15 dakika içinde olan olmuş, apar topar kalkmışlardı. Yani Alparslan'la konuşmak yalan olmuştu.
Yatağa geçtim ve beklemeye başladım. Bakalım mesaj atacak mıydı?
#Alparslan: Ay perisi. #Alparslan: Konuşabilir miyiz?
#Mahperi: Normalde izin almazdın, hayırdır?
#Alparslan: O zaman kim olduğumu bilmiyordun. #Alparslan: Siktir, böyle öğrenmeni hiç istemezdim. #Alparslan: Hem belki de çok erken oldu. #Alparslan: Bilmiyorum, hayal kırıklığına uğradıysan eğer konuşmayı kesebiliriz.
#Mahperi: Çay üstüne değil de kafana döküldü herhalde beynin yanmış. #Mahperi: Hayal kırıklığına falan uğramadım. #Mahperi: Ben senin kim olduğunu bilmeden, umursamadan konuştum seninle. #Mahperi: Senin dış görünüşünü değil, sözcüklerini sevdim. #Mahperi: Eğer söylediklerin senden bir parça değilse, o zaman hayal kırıklığına uğrayabilirim.
☂️
#Aslan Parçası: Günaydın ay perisi. #Aslan Parçası: Dışarıdayım, okul için biraz daha zamanın var. #Aslan Parçası: Müsaitsen gelir misin?

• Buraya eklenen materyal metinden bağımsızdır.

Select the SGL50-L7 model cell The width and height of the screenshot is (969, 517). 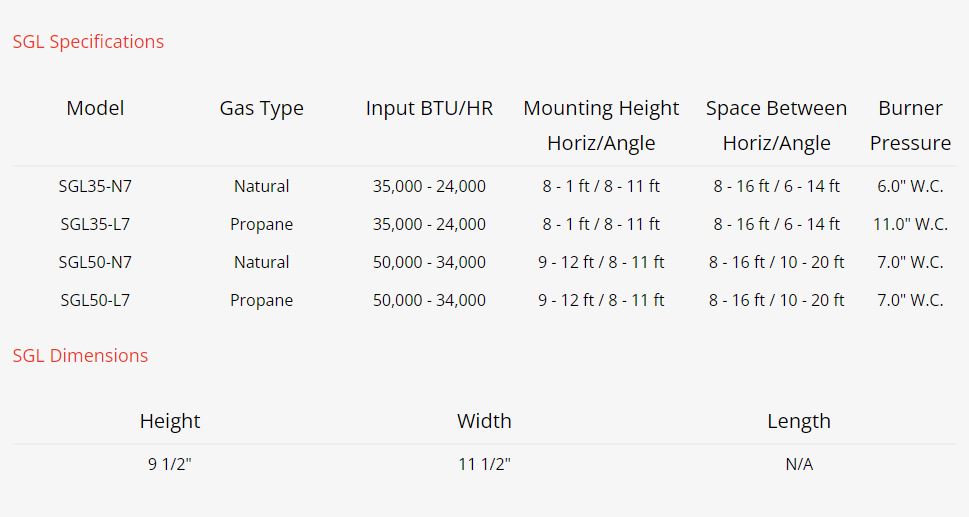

Heyecanla mesajı okudum ve aynada kendime çeki düzen verdim. Çoktan hazırdım. Bir iki damla parfüm sıkıp sessizce dışarı çıktım. Alparslan gülümseyerek bana bakıyordu.
"Hoşgeldin peri kızı." Utanarak bakışlarımı yere indirdim.
"Hoşbuldum." Arabanın kapısını benim için açtı ve ikiletmeden yerleştim.
"Seni bir yere götürmek istiyorum, izin verirsen tabi." başımı salladım. Ona güveniyordum.
Arabada sessizlik hakimdi. Ne konuşacağımı bilmiyordum. O da aynı durumdaydı belli ki.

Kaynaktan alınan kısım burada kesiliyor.